Around 500 soldiers of 3rd Squadron, the U.S. 2nd Cavalry Regiment, are currently participating in the “Dragoon Ride“, a 13-day, 1,200 mile road trip from the Baltics back to their home base in Vilseck, Germany. It’s being billed as the longest such movement the United States Army has made across Europe since General Patton diverted his Third Army to relieve Bastogne, Belgium, in 1944. They’re on their way back from NATO’s Operation Atlantic Resolve, part of the effort to show that the alliance is properly committed to its easternmost members given the regional tensions arising from the Russian annexation of Crimea.
The 115 vehicles involved – primarily Stryker APCs and Humvees, with a smattering of tractor-trailers and other tactical trucks – entered the Czech Republic via three different border crossings on March 29th. Each of the three columns spent a night at a different host base before moving on to rendezvous in Prague on March 30th, with the aim of leaving the country with staggered departures on April 1st. The Czech Ministry of Defence has published a handy map of the route.
There’s no denying that it’s been good press. Although something of a debate preceded the convoy’s appearance, with some worried about provoking the Bear, the vast majority of people who turned out have been supportive. Around 2,000 people turned up at the Náchod border crossing to welcome the troops, with thousands more waiting in the rain for hours on highway bridges and along the route to watch the armour roll past. The anti-war and/or anti-American contingents – which may or may not be funded from Moscow, depending on whom you believe, were small by comparison, the only one of note appearing in Prague.
As Lt. Gen. Ben Hodges, commanding general of U.S. Army Europe, had hoped, there have been plenty of pictures of “kids crawling over those vehicles”, and hundreds have turned up to see the hardware on display in Prague.
In purely practical terms, Dragoon Ride is demonstrating – both to Russia and to NATO members – that it is in fact possible to move troops around Europe by road, and cope with the logistical and mechanical issues that will invariably arise during any operation of this scale.
The opportunity is also quietly being taken to test the effectiveness of cooperation with air support units, too – the aerial reconnaissance element of Dragoon Ride is being provided by helicopters of the US Army’s 12th Combat Aviation Brigade. This is not something the press coverage is stressing.
Lastly, of course, it’s proving that it’s possible to overcome the nightmare of having to coordinate a large scale movement across all the different countries and militaries concerned.

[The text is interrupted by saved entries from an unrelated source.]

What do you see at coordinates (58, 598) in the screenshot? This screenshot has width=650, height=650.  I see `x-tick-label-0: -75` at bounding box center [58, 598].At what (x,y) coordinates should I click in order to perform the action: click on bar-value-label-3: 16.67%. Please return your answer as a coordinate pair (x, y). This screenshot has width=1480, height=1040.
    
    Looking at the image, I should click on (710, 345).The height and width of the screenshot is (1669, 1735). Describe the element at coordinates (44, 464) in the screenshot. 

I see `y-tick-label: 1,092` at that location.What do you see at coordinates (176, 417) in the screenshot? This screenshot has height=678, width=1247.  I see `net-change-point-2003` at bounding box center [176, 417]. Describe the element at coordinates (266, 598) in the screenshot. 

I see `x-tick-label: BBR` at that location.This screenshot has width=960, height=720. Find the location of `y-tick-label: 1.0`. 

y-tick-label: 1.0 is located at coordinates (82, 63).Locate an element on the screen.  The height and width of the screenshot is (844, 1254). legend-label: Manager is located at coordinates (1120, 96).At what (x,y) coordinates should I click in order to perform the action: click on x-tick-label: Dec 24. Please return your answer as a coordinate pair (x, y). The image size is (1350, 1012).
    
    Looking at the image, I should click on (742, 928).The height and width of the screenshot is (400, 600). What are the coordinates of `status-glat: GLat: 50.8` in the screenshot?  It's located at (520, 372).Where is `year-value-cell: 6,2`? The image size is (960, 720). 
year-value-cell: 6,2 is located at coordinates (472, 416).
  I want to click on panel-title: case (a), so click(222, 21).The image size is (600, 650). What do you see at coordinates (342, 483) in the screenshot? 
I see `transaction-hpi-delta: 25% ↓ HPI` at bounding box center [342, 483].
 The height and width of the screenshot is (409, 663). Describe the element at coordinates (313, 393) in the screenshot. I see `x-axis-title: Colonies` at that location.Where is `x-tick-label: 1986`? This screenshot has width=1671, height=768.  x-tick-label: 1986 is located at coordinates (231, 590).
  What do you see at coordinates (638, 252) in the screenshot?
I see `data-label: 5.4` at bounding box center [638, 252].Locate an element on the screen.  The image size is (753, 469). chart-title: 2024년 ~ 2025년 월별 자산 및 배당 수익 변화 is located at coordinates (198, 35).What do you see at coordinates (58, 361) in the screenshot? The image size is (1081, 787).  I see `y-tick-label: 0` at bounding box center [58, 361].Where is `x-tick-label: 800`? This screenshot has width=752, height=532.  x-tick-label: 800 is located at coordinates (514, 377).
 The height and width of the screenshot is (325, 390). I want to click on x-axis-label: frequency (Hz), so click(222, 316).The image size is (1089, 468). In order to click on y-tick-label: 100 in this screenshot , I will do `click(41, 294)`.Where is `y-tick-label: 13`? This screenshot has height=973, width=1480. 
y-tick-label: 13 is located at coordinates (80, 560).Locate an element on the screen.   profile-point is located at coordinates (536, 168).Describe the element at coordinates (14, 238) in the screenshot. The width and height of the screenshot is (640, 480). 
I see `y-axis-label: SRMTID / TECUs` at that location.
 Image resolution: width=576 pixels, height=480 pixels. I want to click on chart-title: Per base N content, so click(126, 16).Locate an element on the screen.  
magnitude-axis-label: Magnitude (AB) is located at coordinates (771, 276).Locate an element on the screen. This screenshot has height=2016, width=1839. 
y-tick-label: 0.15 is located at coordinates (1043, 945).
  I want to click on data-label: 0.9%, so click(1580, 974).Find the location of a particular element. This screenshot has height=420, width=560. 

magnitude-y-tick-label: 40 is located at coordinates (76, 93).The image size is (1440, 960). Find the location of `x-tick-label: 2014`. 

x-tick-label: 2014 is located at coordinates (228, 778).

Politically, in addition to the obvious and stated aims, there is also some subtle downplaying of historical Russian involvement in the region going on. Visiting Plzeň (Pilsen) today to highlight the American liberation of that city in 1944 carefully overlooks the Soviet liberation of the vast majority of the country, for instance, which is guaranteed to annoy Moscow, so presumably from NATO’s perspective there is no actual downside.
It remains to be seen whether Dragoon Ride will leave any long-term legacy, unless it intended just as the first of many such exercises.